Um in den Besitz dieses Edelmetalls zu kommen, gilt es vor allem, in der Luft die Körperspannung zu halten und optimal, heißt möglichst in einem 90°-Winkel, in das Wasser einzutauchen. Jedoch ist das nicht allein ausschlaggebend für eine gute Platzierung. Hinzu kommt der Schwierigkeitsgrad des Sprunges, mit dem die Noten der Kampfrichter (0 – 10) multipliziert werden. So hat ein eineinhalbfacher gehechteter Salto vorwärts den Schwierigkeitsgrad 1,6, während ein eineinhalbfacher Salto rückwärts mit viereinhalb Schrauben den Schwierigkeitsgrad 3,6 hat.
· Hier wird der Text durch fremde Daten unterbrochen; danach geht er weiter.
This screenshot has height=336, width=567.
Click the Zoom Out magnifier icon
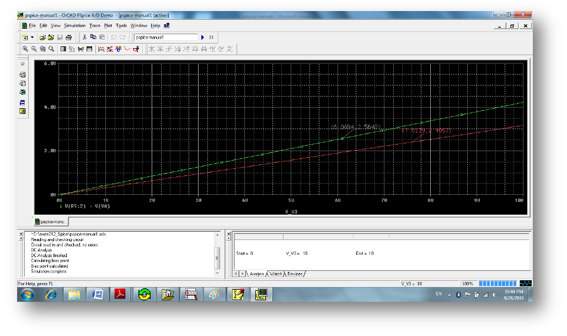[34, 49]
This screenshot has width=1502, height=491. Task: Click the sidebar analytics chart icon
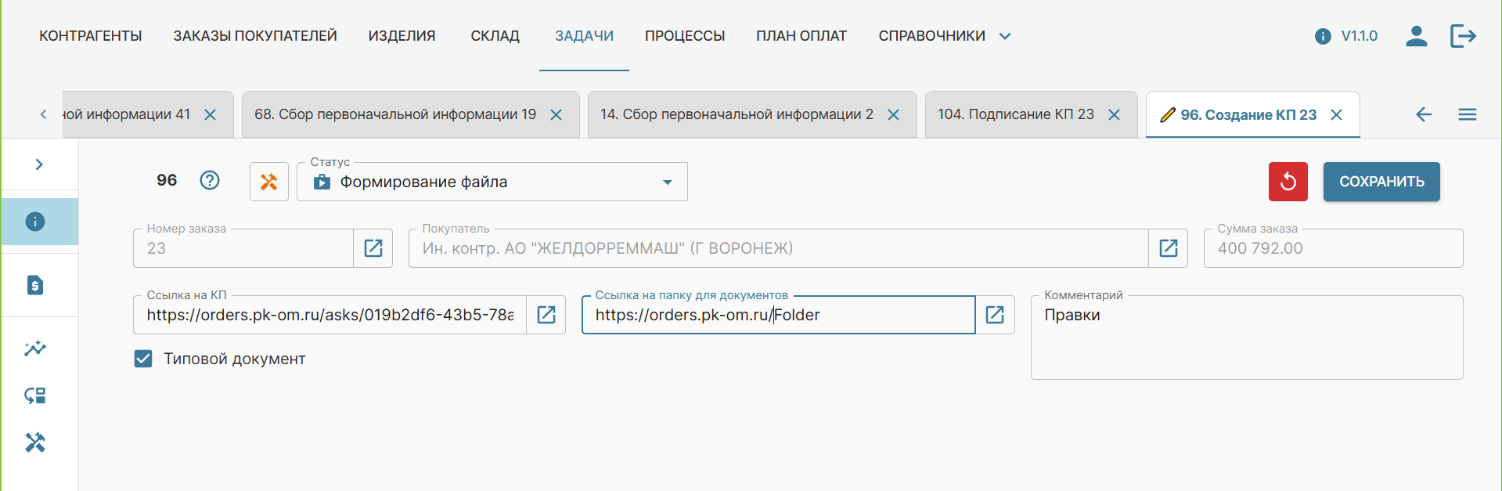pyautogui.click(x=35, y=348)
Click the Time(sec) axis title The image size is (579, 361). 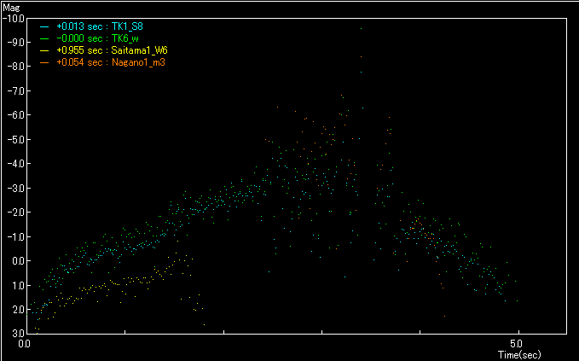click(x=522, y=352)
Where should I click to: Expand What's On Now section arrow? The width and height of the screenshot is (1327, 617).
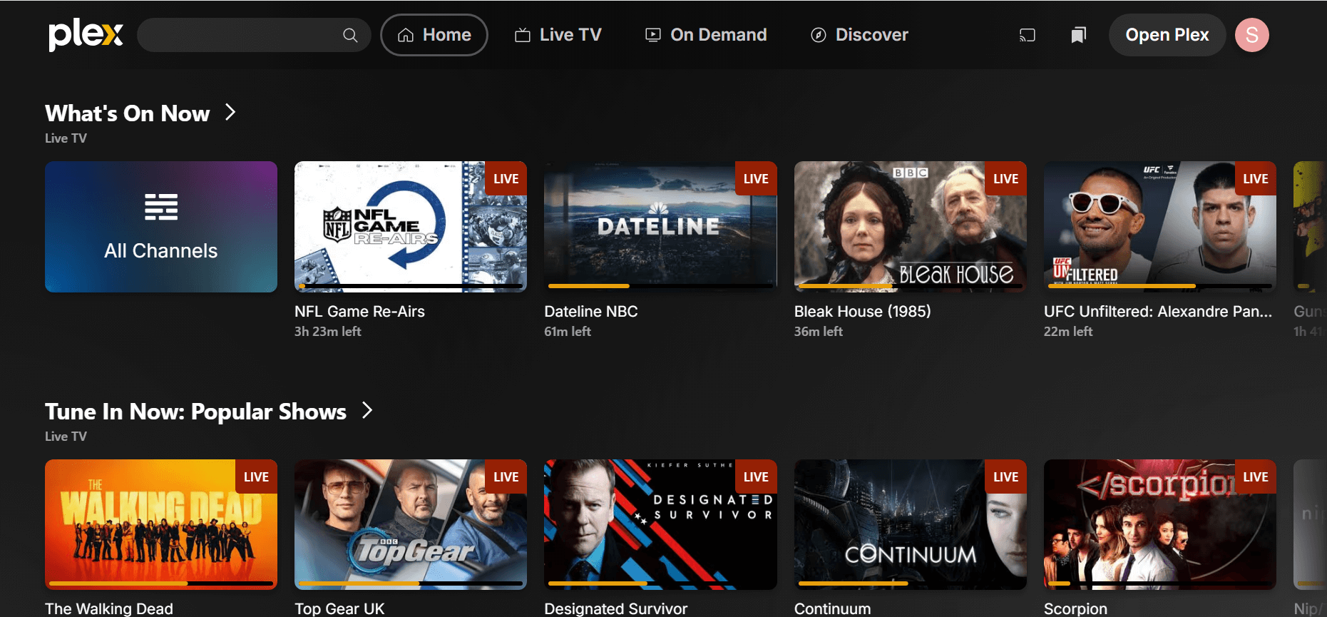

Die Wettbewerbe finden übrigens im neuerrichteten Aquatic Centre statt, in dem auch, bis auf den Schwimm-Marathon, alle Schwimm-Disziplinen ausgetragen werden.
Alle Augen auf:
Tom Daley (Großbritannien). Der Brite hat 2009 bereits mit 15 Jahren seinen ersten Weltmeistertitel gewonnen und zählt seitdem zur absoluten Weltspitze. Ein Jahr später gewann er bei den Commonwealth Games in Delhi gleich zweimal Gold, im Einzel- und im Synchronspringen vom 10m-Turm. Olympia 2012 wird seine zweite Teilnahme an Olympischen Spielen sein. Auch in Peking war der damals 14-Jährige schon dabei und erreichte überraschend das Finale. In London vor heimischem Publikum kann sich der Teenager nun unsterblich machen. Zwei Goldmedaillen liegen absolut im Bereich des Möglichen. Mein Tipp: Wenn die Nerven halten, gibt es zweimal Gold.
Melissa Wu (Australien). Eine Farbe fehlt in der Medaillensammlung von Melissa Wu – Gold. Bisher wurde sie zweimal Zweite bei Weltmeisterschaften (2007, 2011) und auch bei Olympia in Peking reichte es nur zu Silber. An Konstanz ist die Australierin aber in der Frauenkonkurrenz nicht zu überbieten und so wird sie auch in London wieder ganz weit vorne mitmischen. Zusammen mit ihrer Partnerin Alexandra Croak ist sie auch im Synchronspringen ein absoluter Kandidat für den obersten Platz auf dem Treppchen. Mein Tipp: einmal Gold, einmal Silber.